Tuesday, March 3, 2020 - 12:00am to 12:50am
Linus Pauling Science Center 125

Speaker Information

Rich Caruana
Senior Principal Researcher


In machine learning often a tradeoff must be made between accuracy and intelligibility: the most accurate models usually are not very intelligible, and the most intelligible models usually are less accurate.  This often limits the accuracy of models that can safely be deployed in mission-critical applications such as healthcare where being able to understand, validate, edit, and ultimately trust a model is important.  We have developed a learning method based on generalized additive models (GAMs) that is as accurate as full complexity models, but even more intelligible than linear models.  This makes it easy to understand what a model has learned and to edit the model when it learns inappropriate things.  In the talk I’ll present several case studies where these high-accuracy GAMs discover surprising patterns in the data that would have made deploying a black-box model risky.
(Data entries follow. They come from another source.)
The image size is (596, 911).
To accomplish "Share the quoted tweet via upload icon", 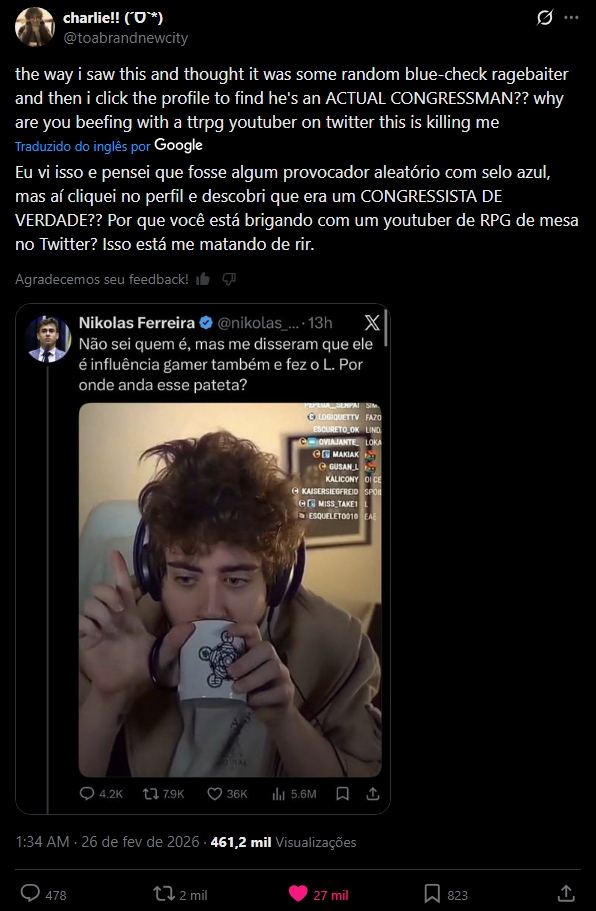I will 373,794.
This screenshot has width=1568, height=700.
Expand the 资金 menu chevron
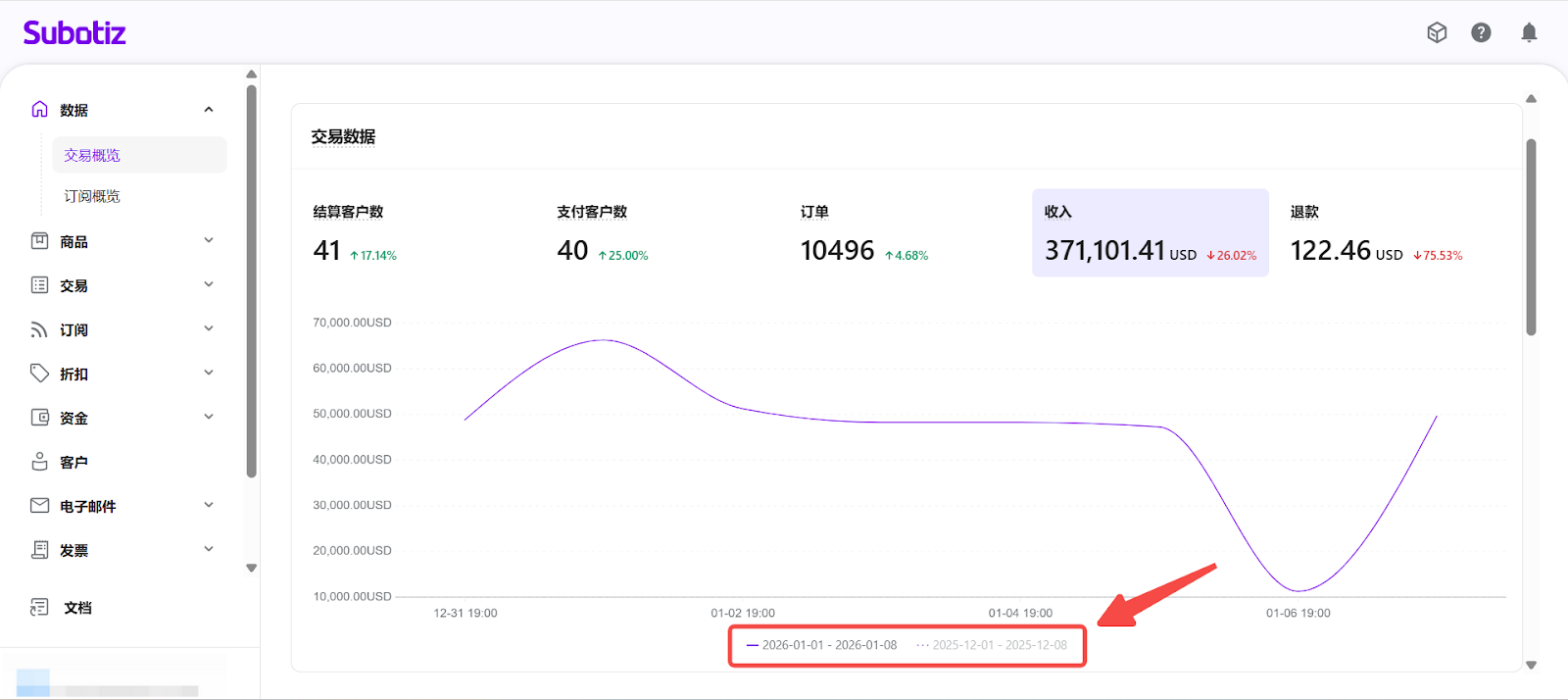coord(209,418)
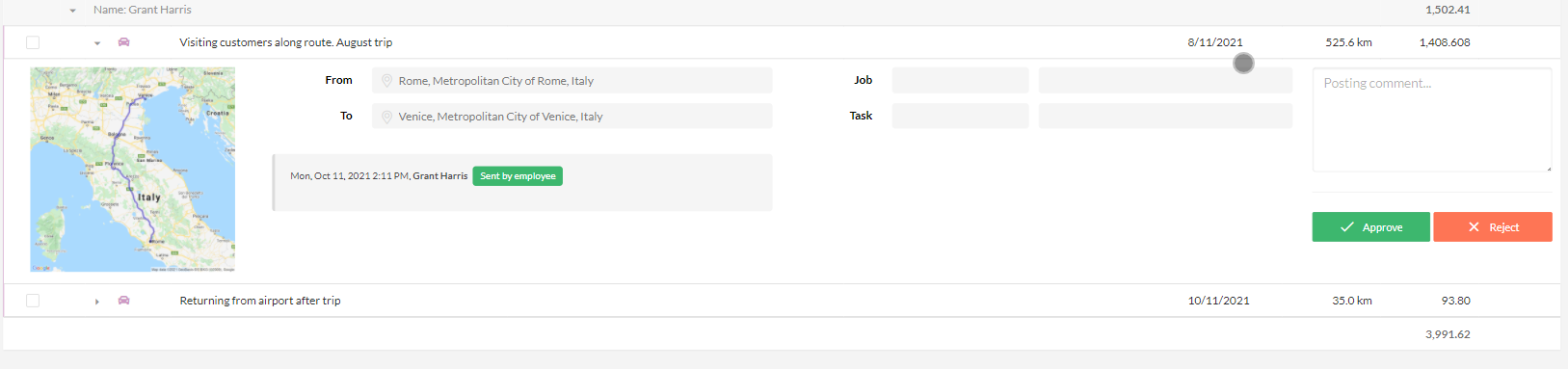The image size is (1568, 369).
Task: Click the location pin icon in the To field
Action: [386, 117]
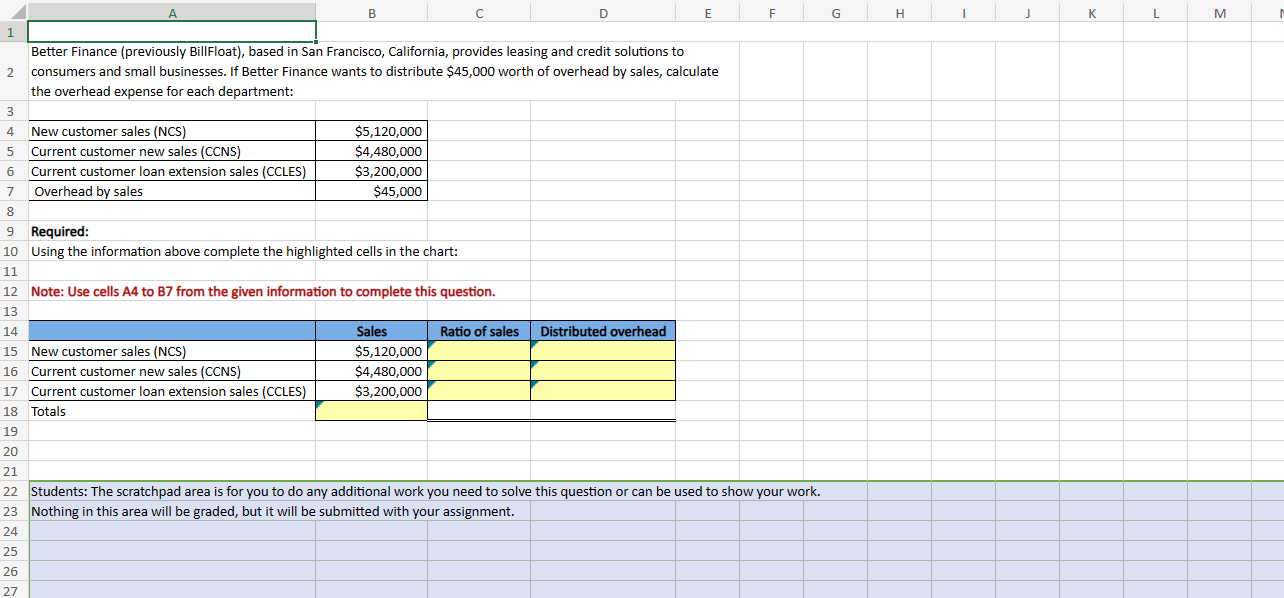
Task: Select the yellow Distributed overhead cell for CCLES
Action: (x=602, y=391)
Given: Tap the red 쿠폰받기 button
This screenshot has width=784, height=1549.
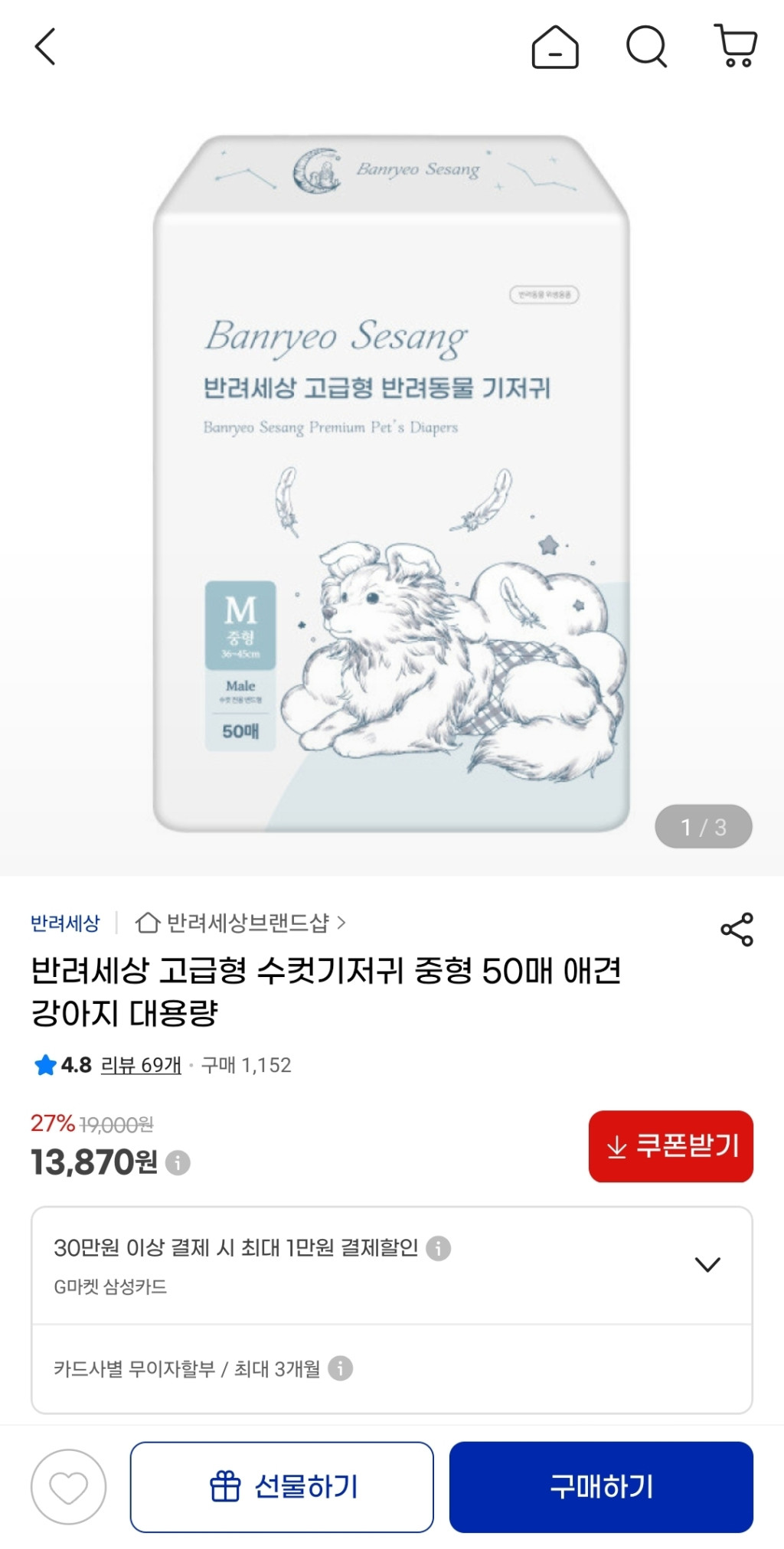Looking at the screenshot, I should [x=671, y=1146].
I’ll also show how we’re using these models to uncover bias in models where fairness and transparency are important.  Every data set is flawed in surprising ways --- you need intelligibility.

Speaker Bio

Rich Caruana is a Senior Principal Researcher at Microsoft.  His research focus is on intelligible/transparent modeling, machine learning for medical decision making, deep learning, and computational ecology.  Before joining Microsoft, Rich was on the faculty in Computer Science at Cornell, at UCLA's Medical School, and at CMU's Center for Learning and Discovery.  Rich's Ph.D. is from CMU, where he worked with Tom Mitchell and Herb Simon.  His thesis on Multitask Learning helped create interest in a subfield of machine learning called Transfer Learning.  Rich received an NSF CAREER Award in 2004 (for Meta Clustering), best paper awards in 2005 (with Alex Niculescu-Mizil), 2007 (with Daria Sorokina), and 2014 (with Todd Kulesza, Saleema Amershi, Danyel Fisher, and Denis Charles), and co-chaired KDD in 2007 with Xindong Wu.